Was SocGen 'Rogue Trader' Acting Alone?

The stunning disclosure of a $7.1 billion loss due to the activities of a lone trader at Societe Generale sent shivers throughout the financial community. It certainly caused the sharp sell off in European and US equities Monday and Tuesday.There is speculation that it was this collapse in global equity values that prompted the US Fed to cut interest rates, even before the next Fed meeting scheduled for 29th and 30th of January. Incidentally SocGen is known worldwide as a leader in the derivative market and is reputed to have one of the best risk management systems in the world.

The person responsible for the loss is stated to be Jerome Kerviel, a 31 year old junior trader at the bank. But most people are not buying this story. They are asking how a junior trader could build up positions worth almost $73 billion without anyone asking questions about it.The positions were greater than the market capitalization of the bank, which is about $52 billion. The bank's explanation that he used the accounts and passwords of colleagues without their knowledge has few takers. Where did the margin money for these huge trades come from? Surely the bank's management knew about it. Adding to the mystery is the bank's statement that ' the trader did not enrich himself from the fraudulent trades.' The news generated buzz at the World Economic Forum at Davos, where the explanation put out by the bank was greeted with some skepticism. The French Prime Minister Francois Fillon remarked:' It is difficult to imagine how one person acting alone could, in a relatively short period of time, cause such considerable losses.'

The fraud was discovered on January 18th but the news was witheld from the public. This has caused considerable outrage amongst investors in SocGen shares, and they want to know the reason behind it, especially since rumors were already flying around the market that SocGen was about to announce a big hit.

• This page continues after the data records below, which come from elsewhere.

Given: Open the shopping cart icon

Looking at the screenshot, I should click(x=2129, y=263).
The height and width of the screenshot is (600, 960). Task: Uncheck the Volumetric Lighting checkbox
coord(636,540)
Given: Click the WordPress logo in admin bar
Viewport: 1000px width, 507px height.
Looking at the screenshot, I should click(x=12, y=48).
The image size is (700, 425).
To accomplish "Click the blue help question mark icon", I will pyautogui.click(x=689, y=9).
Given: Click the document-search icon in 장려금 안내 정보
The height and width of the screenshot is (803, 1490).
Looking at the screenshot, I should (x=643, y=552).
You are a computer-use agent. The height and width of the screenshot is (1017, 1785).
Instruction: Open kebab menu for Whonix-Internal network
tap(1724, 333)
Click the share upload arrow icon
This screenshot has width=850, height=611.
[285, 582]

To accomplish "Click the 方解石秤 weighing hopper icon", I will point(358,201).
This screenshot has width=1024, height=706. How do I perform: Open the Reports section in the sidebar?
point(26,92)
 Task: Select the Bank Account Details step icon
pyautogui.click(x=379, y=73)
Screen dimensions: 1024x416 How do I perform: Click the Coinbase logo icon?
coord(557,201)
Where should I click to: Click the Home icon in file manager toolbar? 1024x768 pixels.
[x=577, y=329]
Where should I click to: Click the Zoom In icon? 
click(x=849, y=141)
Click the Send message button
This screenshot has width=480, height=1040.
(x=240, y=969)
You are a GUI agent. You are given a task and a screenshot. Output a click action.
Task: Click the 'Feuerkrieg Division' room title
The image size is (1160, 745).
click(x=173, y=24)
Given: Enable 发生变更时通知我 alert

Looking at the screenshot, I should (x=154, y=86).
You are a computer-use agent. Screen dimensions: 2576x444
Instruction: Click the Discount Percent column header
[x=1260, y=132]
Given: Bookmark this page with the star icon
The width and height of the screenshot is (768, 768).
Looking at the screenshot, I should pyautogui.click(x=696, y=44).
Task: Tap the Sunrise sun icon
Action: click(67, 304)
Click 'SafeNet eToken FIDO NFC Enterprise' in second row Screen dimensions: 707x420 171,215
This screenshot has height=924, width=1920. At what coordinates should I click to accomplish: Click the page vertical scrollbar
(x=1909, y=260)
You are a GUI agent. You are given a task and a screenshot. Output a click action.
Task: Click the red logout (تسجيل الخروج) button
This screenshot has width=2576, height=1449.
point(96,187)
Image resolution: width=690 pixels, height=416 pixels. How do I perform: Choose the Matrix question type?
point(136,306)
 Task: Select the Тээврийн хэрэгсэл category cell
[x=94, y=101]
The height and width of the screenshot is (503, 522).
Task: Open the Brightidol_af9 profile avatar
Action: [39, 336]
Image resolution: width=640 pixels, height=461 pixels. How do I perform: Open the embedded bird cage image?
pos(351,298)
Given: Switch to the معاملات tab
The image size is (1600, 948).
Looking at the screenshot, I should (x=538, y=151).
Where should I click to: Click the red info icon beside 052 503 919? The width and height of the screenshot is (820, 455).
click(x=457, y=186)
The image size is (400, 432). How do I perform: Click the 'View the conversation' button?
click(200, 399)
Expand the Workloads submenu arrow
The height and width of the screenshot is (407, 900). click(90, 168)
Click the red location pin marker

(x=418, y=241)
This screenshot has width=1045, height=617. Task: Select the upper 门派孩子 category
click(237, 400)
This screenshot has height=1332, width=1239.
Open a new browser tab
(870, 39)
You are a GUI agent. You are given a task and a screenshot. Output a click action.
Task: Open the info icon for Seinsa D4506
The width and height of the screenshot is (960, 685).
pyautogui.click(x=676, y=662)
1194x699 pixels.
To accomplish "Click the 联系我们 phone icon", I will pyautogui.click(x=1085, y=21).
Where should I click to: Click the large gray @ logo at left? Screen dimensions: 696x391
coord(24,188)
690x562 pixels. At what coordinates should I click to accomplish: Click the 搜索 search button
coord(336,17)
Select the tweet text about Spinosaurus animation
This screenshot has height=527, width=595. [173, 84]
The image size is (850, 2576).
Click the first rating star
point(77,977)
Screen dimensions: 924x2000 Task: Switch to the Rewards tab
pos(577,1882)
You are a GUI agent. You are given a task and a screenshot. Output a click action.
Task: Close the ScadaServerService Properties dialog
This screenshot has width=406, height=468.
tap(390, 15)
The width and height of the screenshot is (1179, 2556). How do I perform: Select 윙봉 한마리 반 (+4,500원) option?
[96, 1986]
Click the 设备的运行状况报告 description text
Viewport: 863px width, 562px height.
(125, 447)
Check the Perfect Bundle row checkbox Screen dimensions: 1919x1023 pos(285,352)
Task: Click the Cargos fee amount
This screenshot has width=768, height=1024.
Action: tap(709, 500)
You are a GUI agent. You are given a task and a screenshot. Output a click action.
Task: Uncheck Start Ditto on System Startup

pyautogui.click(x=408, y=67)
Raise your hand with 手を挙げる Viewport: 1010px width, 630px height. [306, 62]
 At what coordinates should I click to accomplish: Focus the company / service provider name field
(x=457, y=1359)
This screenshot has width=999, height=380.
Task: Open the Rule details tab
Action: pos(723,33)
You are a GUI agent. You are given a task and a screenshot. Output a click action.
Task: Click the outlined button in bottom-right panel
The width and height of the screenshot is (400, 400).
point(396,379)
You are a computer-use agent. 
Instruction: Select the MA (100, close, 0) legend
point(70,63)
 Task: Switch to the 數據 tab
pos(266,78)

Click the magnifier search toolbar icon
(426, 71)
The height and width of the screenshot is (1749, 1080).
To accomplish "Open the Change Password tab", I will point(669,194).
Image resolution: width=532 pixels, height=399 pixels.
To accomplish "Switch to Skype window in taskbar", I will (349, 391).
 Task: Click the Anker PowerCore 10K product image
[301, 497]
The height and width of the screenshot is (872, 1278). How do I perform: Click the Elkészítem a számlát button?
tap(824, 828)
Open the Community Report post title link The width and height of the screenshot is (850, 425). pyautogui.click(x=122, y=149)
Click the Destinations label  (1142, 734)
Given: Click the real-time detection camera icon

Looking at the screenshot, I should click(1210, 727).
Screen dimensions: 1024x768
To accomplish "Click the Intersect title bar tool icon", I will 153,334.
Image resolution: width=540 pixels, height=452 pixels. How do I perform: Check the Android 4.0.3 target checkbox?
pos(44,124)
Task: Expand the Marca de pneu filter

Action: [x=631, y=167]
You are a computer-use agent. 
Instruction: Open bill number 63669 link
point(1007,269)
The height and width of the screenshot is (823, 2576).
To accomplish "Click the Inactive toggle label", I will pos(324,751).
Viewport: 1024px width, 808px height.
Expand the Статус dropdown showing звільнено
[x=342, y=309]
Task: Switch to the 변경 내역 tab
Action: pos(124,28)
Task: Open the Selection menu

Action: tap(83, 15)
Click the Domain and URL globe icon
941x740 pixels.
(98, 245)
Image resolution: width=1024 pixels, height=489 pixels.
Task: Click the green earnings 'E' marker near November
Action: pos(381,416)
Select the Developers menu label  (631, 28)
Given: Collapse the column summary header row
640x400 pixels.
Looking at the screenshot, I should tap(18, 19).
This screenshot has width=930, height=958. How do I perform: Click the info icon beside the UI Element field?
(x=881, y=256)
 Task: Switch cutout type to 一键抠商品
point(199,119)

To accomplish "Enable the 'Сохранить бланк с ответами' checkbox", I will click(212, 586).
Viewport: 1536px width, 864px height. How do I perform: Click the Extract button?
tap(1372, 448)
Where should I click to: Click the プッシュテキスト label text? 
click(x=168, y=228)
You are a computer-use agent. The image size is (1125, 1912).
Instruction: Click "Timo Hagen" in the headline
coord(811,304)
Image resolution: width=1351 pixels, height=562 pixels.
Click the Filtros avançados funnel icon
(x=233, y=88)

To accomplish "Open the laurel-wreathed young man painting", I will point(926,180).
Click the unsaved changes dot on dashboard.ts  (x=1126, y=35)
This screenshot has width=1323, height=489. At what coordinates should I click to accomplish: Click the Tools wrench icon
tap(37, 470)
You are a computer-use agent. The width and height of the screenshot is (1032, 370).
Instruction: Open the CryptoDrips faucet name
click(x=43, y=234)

To be fair to Kerviel his positions had caused losses of only about $2.6 billion. The rest were caused by SocGen's hasty reaction of squaring up the positions on Monday morning, instead of spreading out such action over a period of time. Maybe a sell off could have been avoided if they had acted more prudently. Curiously the bank is accounting for these losses in the financial year 2007 although most of the positions were built after January 8th this year. The bank has also reported a $2.99 billion subprime related loss, and plans to raise $8.2 billion in fresh capital. The police has picked up Kerviel for questioning and the bank will carry out its own investigation also. Most of the answers will have to wait till these are completed.